Todays post is going to be about a topic which is pretty close to my heart- skincare.
Skin care is important. We are always being told to look after our skin, to keep it moisturised, to keep it protected from the sun, from pollution. But do we really know what we are putting on our skin, and what it does? Below are a few things which we should all bear in mind when shopping for skin care products.
What do the labels on our skin care products really mean?
“Dermatologically tested” – this sounds really good, and certainly always eased my mind when selecting out skin care items. But, we should take this statement with a pinch of salt.
Dermatologically tested means that the product was tested on skin- but heres the catch… it doesn’t tell us anything about the tests carried out, what the tests were designed to show or even if the product passed the test! This could mean anything- from 50 women taking home a small pot of cream to try every day and saying ‘yes it made my skin soft’ to lab based tests.
“Dermatologist tested” This is even more vague than the above statement. Dermatologist tested means exactly what it says- a dermatologist (A doctor specialised in skin, hair and nails) reviewed the product. That is all it means. It doesn’t mean that they used it in a clinical trial, or that they even liked it- just that they reviewed it.
“56% increased X shown in in vivo studies” This type of label makes me very skeptical indeed. This means that the product was tested in a lab, on some cells.. in a petri dish. Cells in a petri dish do not compare to our skin!! Our skin is made up of lots of different cell types, it has several different layers, a complex network of cell signalling pathways- this is simply not replicated in a petri dish. The thing is the statement in itself is most likely true- an increase in X was shown in in vivo studies. The problem is that this being on a bottle of for example skin moisturiser suggests that the effect will be seen on your skin. And this is most likely not the case, as cells that are in a single layer in a petri dish just do not act the same way as our skin does….
Skin care and Plant actives.
Now, I love natural skin care and using plant-based cosmetics don’t get me wrong, however, I do not love some of the claims plant-based skin care have…. i.e This product contains “X plant extract, known to boost X”…

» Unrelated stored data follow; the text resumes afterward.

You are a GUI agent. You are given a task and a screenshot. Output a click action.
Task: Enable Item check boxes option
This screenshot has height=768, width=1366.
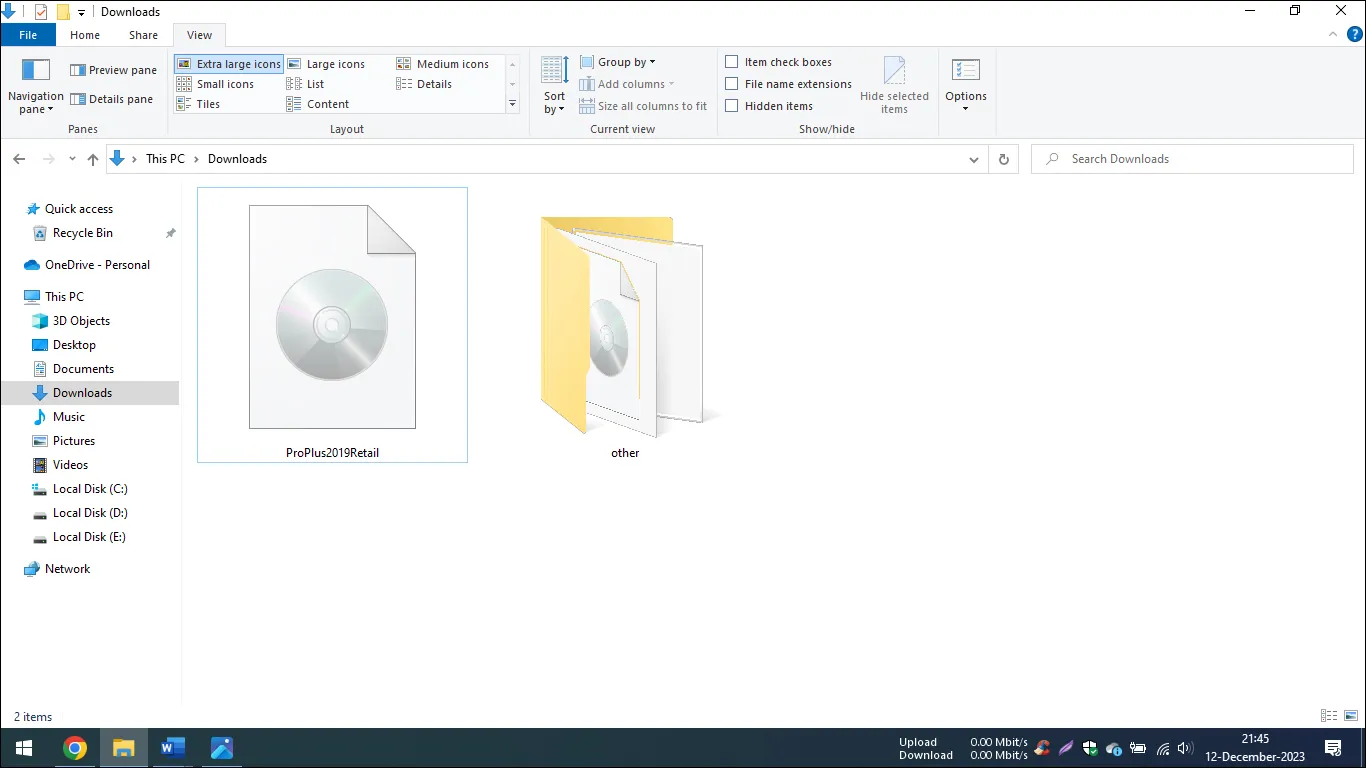[x=732, y=62]
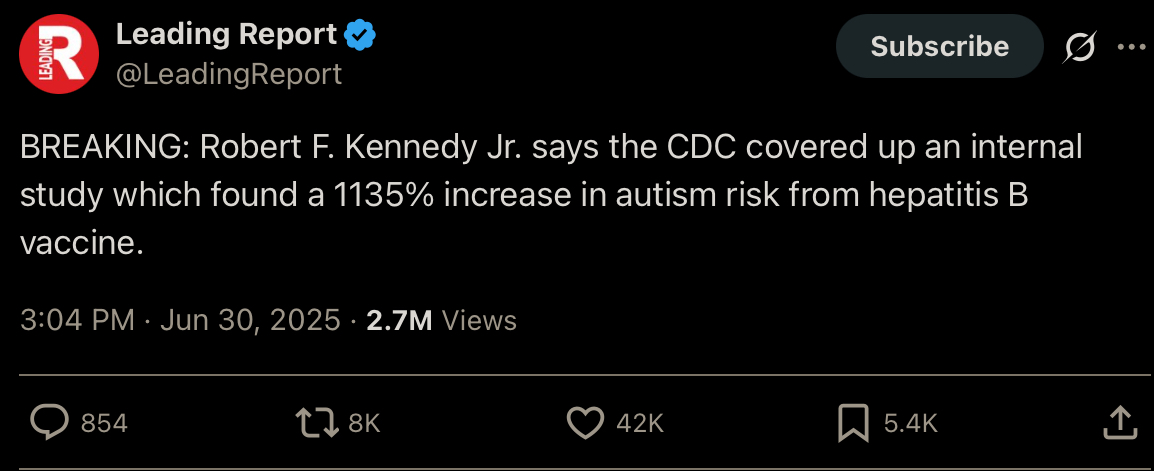View the 2.7M Views analytics
1154x471 pixels.
441,320
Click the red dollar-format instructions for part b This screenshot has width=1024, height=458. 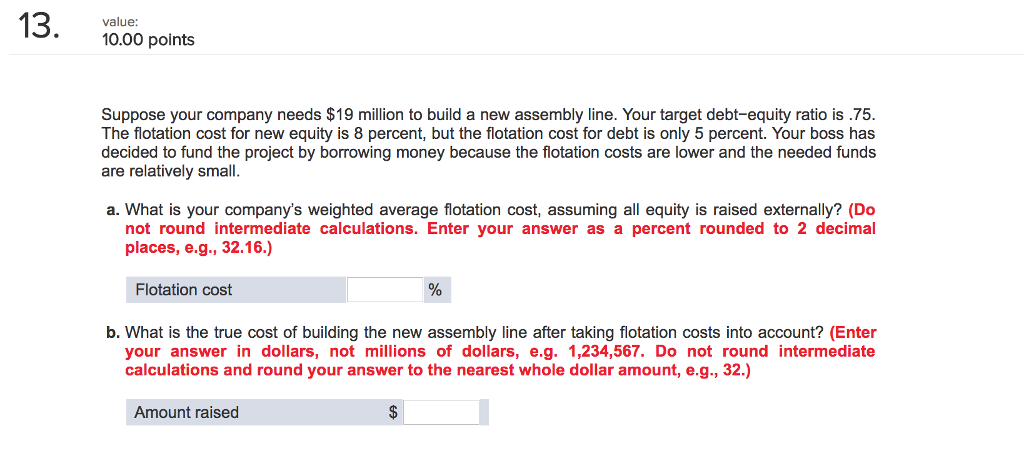(x=499, y=351)
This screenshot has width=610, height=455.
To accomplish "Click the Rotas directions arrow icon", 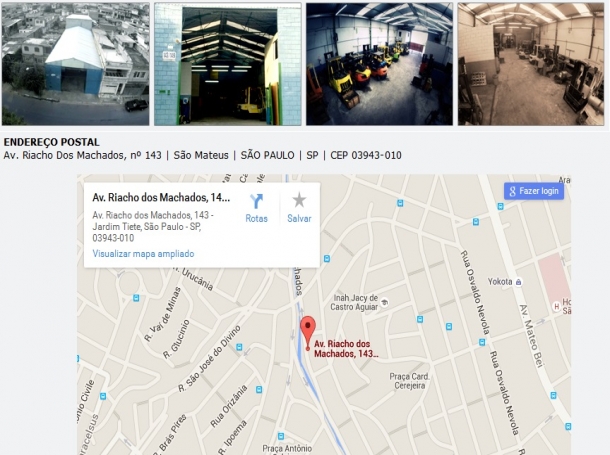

This statement is troublesome. My research is looking at plant actives and their biological effects on skin. As part of my research I have delved into the world of skin cosmetics and the use of plant actives in skin care products already on the market- and here is the thing…. this type of labelling is pretty misleading.
Why? Firstly, a lot of companies talk about a plant extract in their product, but the ‘biological effect’ is often attached to a particular compound in the plant not the extract as a whole.
Why does this matter? Plant extracts often don’t contain the biologically active compound- for example, Soybean extract is a common compound promoted in skin care- due to it containing the isoflavone Genistein. However, Genistein is hardly ever found as Genistein in the natural plant extract. It’s actually found as Genistin, the glycosyated (or sugar containing) form- which doesn’t have the same biological activities!! In fact, you have to do an expensive enzymatic process to release Genistein from soy beans. So in fact, while it may be true that a skin care product contains soybean extract, it is pretty unlikely for it to contain the active compound Genistein- upon which the claims are based. Unless of course Genistein has been extracted via acid based enzymatic processes and then added- however, this then leads to another problem of how is this compound being kept stable?
A lot of active plant compounds- i.e plant compounds which have been shown to have beneficial biological effects are very unstable. If you leave a vial of, for example, a solution of resveratrol at room temperature, after a day you would have maybe half at maximum the working concentration of resveratrol left. This leads to wonder how some of these skin care creams containing plant actives are able to keep their actives… active? Especially when these products will most likely be repeatedly opened and closed, and kept at room temperature over at least a month. They may well have a way, it’s probably tied up in the jargon and patented names they use in their products… but it does make me wonder!
Another problem is that a lot of skin care products simply state “made with grape extract a known antioxidant” But how much of the plant extract is in the product?? And of that how much of the effective compound? The answer is often very unclear- and this doesn’t even factor into the actual working dose of product you should be using on your skin.
I am absolutely not saying to not use skin care products which state that they contain plant extracts, or a plant compound in their formulations, I am suggesting that you take any claims made about specific changes to the skin with a healthy mix of skepticism!
SPF and skin care
Finally, I would like to mention SPF. SPF is important to wear every day- it really does help to prevent skin aging. However, its completely understandable, that people don’t want to put on suncream everyday. Skin care and cosmetic companies have cottoned on to this and add SPF into their skin care products. However, the amount of product you use is probably way less than that required to give the SPF on the label of the product! Take a look at this video by make up artist Wayne Goss, who highlights the problem of SPF in foundation and illustrates pretty effectively the problem of dosage in cosmetics!
In addition, remember if you use SPF, or a moisturiser containing SPF this will not protect you the whole day! You would need to reapply… something to be aware of if you are buying a product for its SPF protection.